Chapter 63 A New Wave of Difficulties
As another new year rolled around, we expected more arrests, because at this time of the year the police had less to do. However, January came and went without an incident.
During my semester break in the last week of February, we took a trip to the south for a little vacation. We returned home late Saturday evening to the news that Barbara’s father had died.
The next morning, a Sunday, on the back page of a national newspaper was a long and negative article about Christians in general and me in particular, with a color picture of me, one Burt, the police spy, had taken several years back—he had even previously given me a copy of it. And my name was spelled correctly, very unusual anywhere, but as Burt was meticulous, he had given it accurately.
It was clear that the police had given the information to the newspaper so they could arrest us. We also knew that when a person was arrested, he could be kept for fifteen days without being charged and with no contact with anyone: no lawyer, no phone calls, no rights.
The article said I was corrupting the youth and was trying to get people to become Christians by offering them free English lessons or money or a foreign wife.
Monday morning, I went to the university to talk with my boss about going to Germany for my father-in-law’s funeral. Then I went and bought plane tickets for us all to leave that afternoon.
Shortly after I got home the doorbell rang. I opened it to find a policeman with an invitation for me to go with him to the National Police Headquarters.
In the van waiting for me outside were two other policemen with submachine guns. When we got to the headquarters and they were processing me in, I asked one of them if he had that submachine gun just for me. He smiled, but didn’t answer.
They took me into a large office and began to ask questions about the information in the newspaper. I told what I knew to be true and made clear what was false. I also told them about my father-in-law’s death and our plans to go to Germany for the funeral, showing them my ticket.
“Looks to me like you’re running away because this news article exposed your illegal actions,” said one policeman.
“I could not have planned either the article or my father-in-law’s death,” I said. “I can prove his death with the obituary notice if you want. I have no reason to run away. My home and my work are here.”
That didn’t sway them, and they intentionally kept me just long enough so I missed the plane.
Barbara and I had agreed that if I didn’t come back that she would continue with our plans and fly to Germany that afternoon. As it got closer to the time for her to leave, Barbara called one of our teammates and asked him to take her to the airport. Bless him that he was willing to do so. Most of our teammates understandably didn’t want to come near us since we were politically “hot,” and could possibly be under surveillance. But Richard was willing to be supportive of Barbara, even at risk to himself. It was a stressful time for all of us, and the stress manifested itself in Josh coming down with a fever during the flight.

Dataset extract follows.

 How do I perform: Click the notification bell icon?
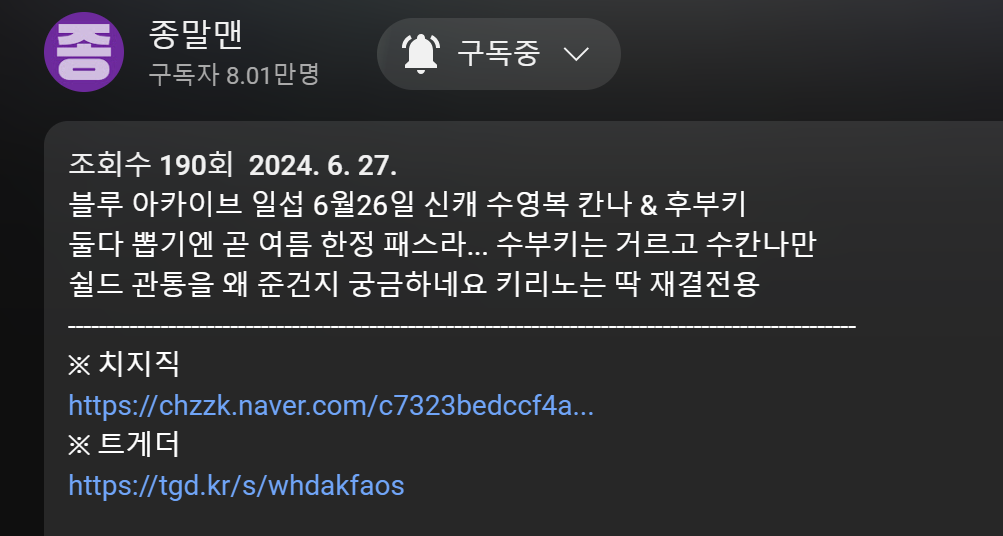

The next day I went to my travel agent, got my ticket changed and flew off to Germany. We were glad to be together for this important time, and made plans to share some of the gospel with those who would come for the burial.
The funeral was a typical German affair, everyone dressed in black and very somber. Most German Protestants have no assurance of salvation, and rightly so, for they rely on the sacraments of the church to save them.
After a short ceremony in the graveyard chapel, the coffin was carried to the grave and lowered in. Then all the relatives and close friends each tossed three small scoops of earth on the coffin.
Normally at this point everyone leaves, but after we threw our scoops on the coffin, I stepped up and began to speak while Barbara translated.
We talked about how one could be saved and know it, explaining how all the rituals that Protestants normally rely on for grace (baptism as a baby, confirmation, being married in the church and buried by the pastor) were totally inadequate.
We briefly but carefully outlined the gospel and called people to accept the eternal life that Jesus offered.
Years later, some neighbors who came to Christ in their late forties, cited this talk as one factor in their coming to faith.
After a week in Germany, we flew back to our adopted country and I resumed my teaching. My students knew of the article in the newspaper and asked me if I were a missionary. That word in their language is a very negative term, indicating someone with a political agenda to undermine the country, carried out through religion. I tried to dispel their wrong thinking, but don’t think it was very effective. We could tell that our lives were moving into a more and more challenging situation, but our eyes were on God.